Exercise tasks:
**a)** Answer these questions about the will excerpt:
(i) How many acres does the tract left to Edward Craddock contain?
(ii) Whose land adjoins the tract left to Archer Craddock?
(iii) How many head of cattle go to Salley Craddock?
**b)** Pull from the will excerpt the passage from "Item. I give and bequeath to my son Archer" to "their heirs forever.", copying it word for word.

Extract START

Item. I give and bequeath to my son Edward Craddock the Tract of Land whereon I now live lying on the north side of my Spring Branch adjoining Ward’s & Royall’s Lands containing Forty Acres be the same more or less, one Bed & furniture, which I give him and his heirs forever.
Item. I give and bequeath to my son Archer Craddock the Tract of Land where on he now lives adjoining Royall’s Land on the South side of my Spring Branch containing Forty Acres be the same more or less, one Bed & furniture, which I give him and his heirs forever.
Item. I give and bequeath to my said two sons Edward and Archer Craddock one Negro Woman named Delce with her future increase, one Negro Boy named Booker & one Negro Child named James to be equally divided between them, which I give them and their heirs forever.
Item. I give and bequeath to my Daughter Salley Craddock one Negro Girl named Suck & her increase, one Bed & furniture, three head of cattle, one large Trunk, which I give her and her heirs forever.

Extract END
Given data START

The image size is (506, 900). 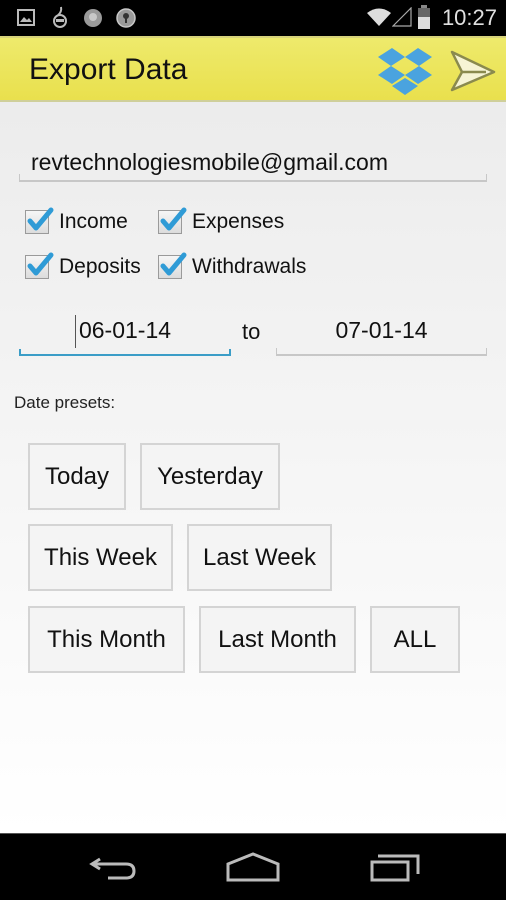 I want to click on home-icon, so click(x=253, y=867).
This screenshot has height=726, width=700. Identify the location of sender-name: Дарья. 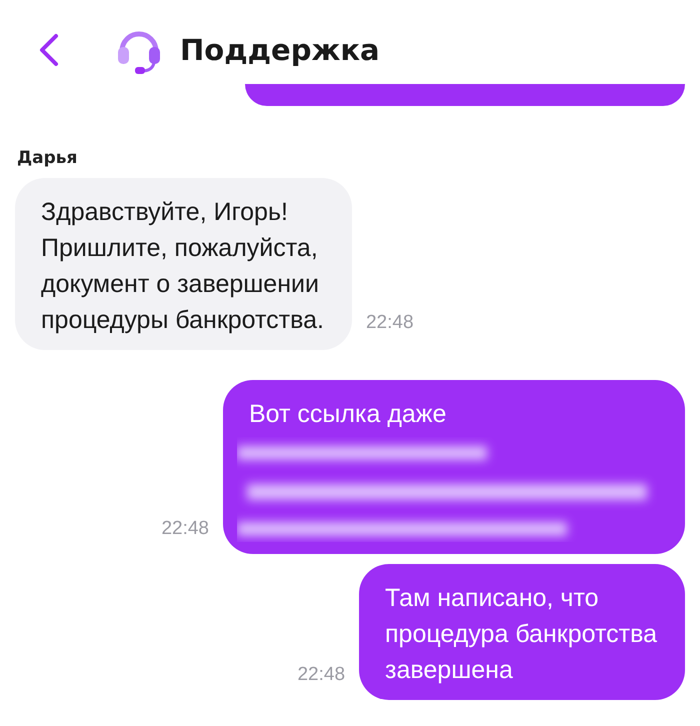
(48, 158).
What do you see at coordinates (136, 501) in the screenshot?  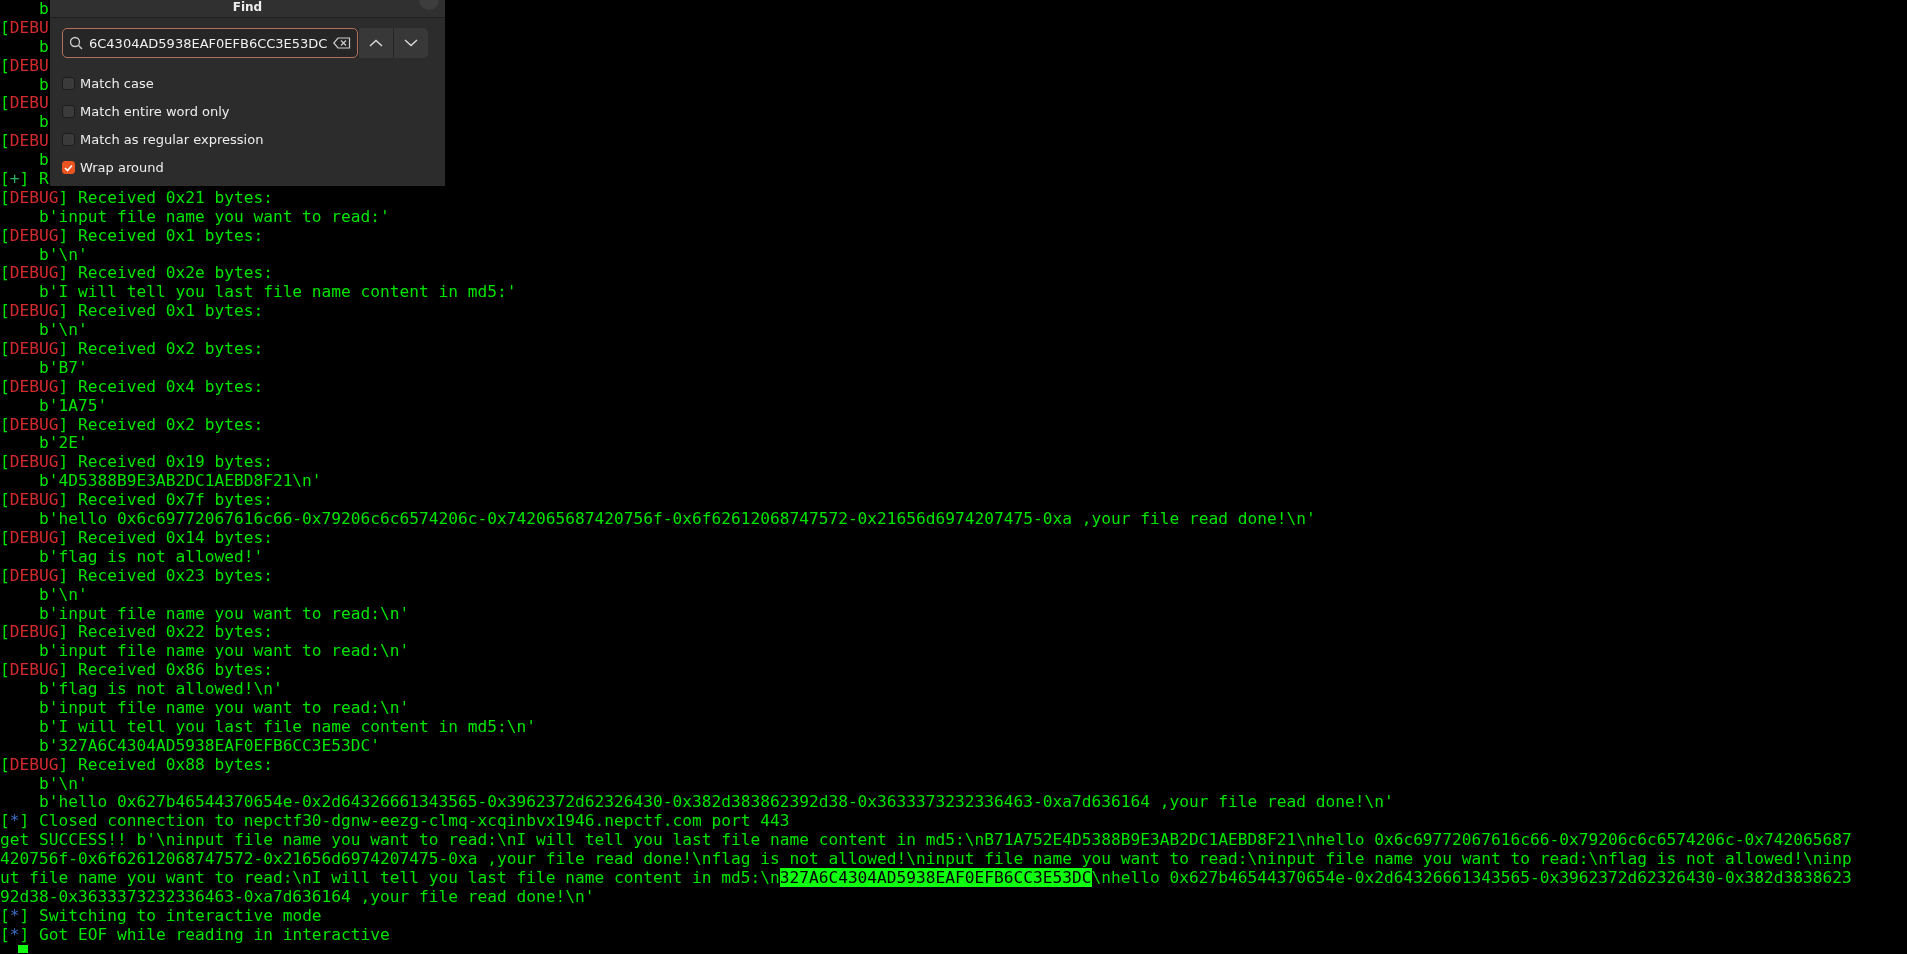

Given data END

Exercise responses:
**a)**
(i) Forty acres, be the same more or less.
(ii) Royall's land.
(iii) Three.

**b)**
Item. I give and bequeath to my son Archer Craddock the Tract of Land where on he now lives adjoining Royall’s Land on the South side of my Spring Branch containing Forty Acres be the same more or less, one Bed & furniture, which I give him and his heirs forever.
Item. I give and bequeath to my said two sons Edward and Archer Craddock one Negro Woman named Delce with her future increase, one Negro Boy named Booker & one Negro Child named James to be equally divided between them, which I give them and their heirs forever.